Dataset entries:
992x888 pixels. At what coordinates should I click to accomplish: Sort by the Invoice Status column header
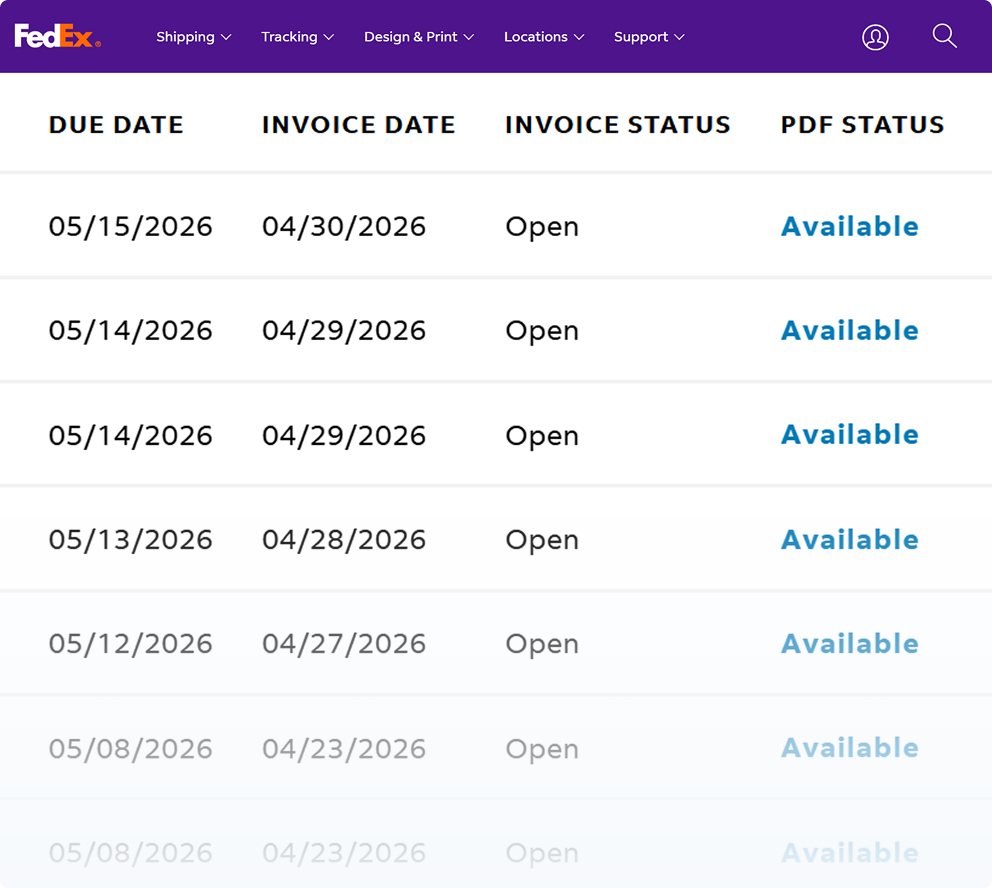pos(617,125)
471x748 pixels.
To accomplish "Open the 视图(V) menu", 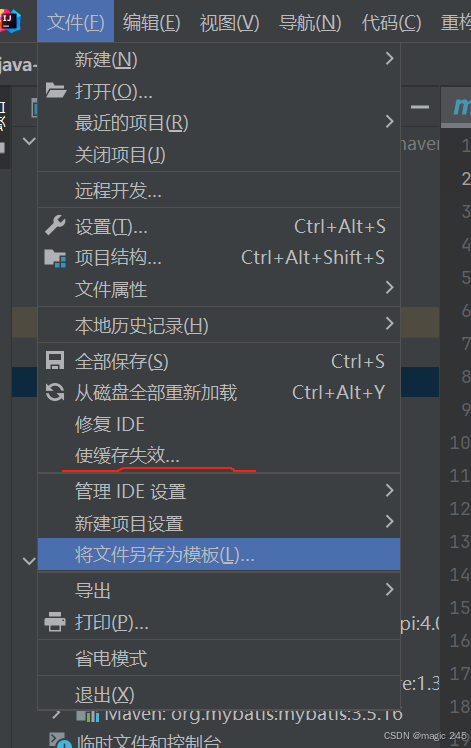I will point(230,22).
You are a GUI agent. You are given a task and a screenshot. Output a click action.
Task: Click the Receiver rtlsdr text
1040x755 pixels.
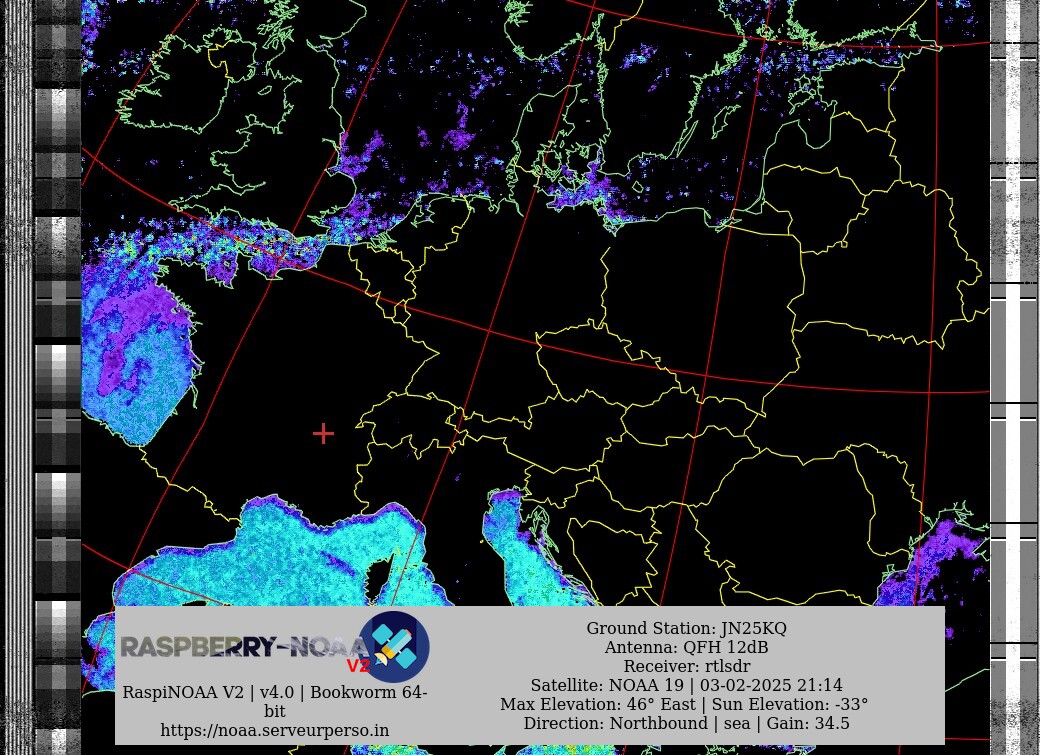point(685,666)
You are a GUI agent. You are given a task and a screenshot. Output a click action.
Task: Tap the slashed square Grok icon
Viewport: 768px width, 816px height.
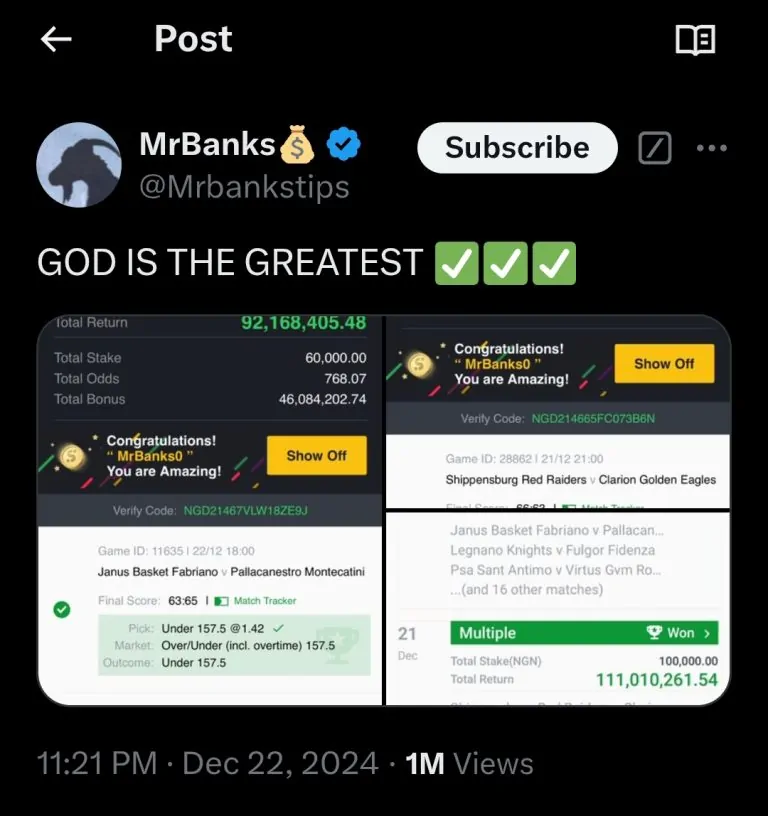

What you have to do
Every line from the one with "Task: Tap the slashed square Grok icon" to the end of the records above should be restated word for word, and no picture belongs in the copy.

Completed task
Task: Tap the slashed square Grok icon
Viewport: 768px width, 816px height.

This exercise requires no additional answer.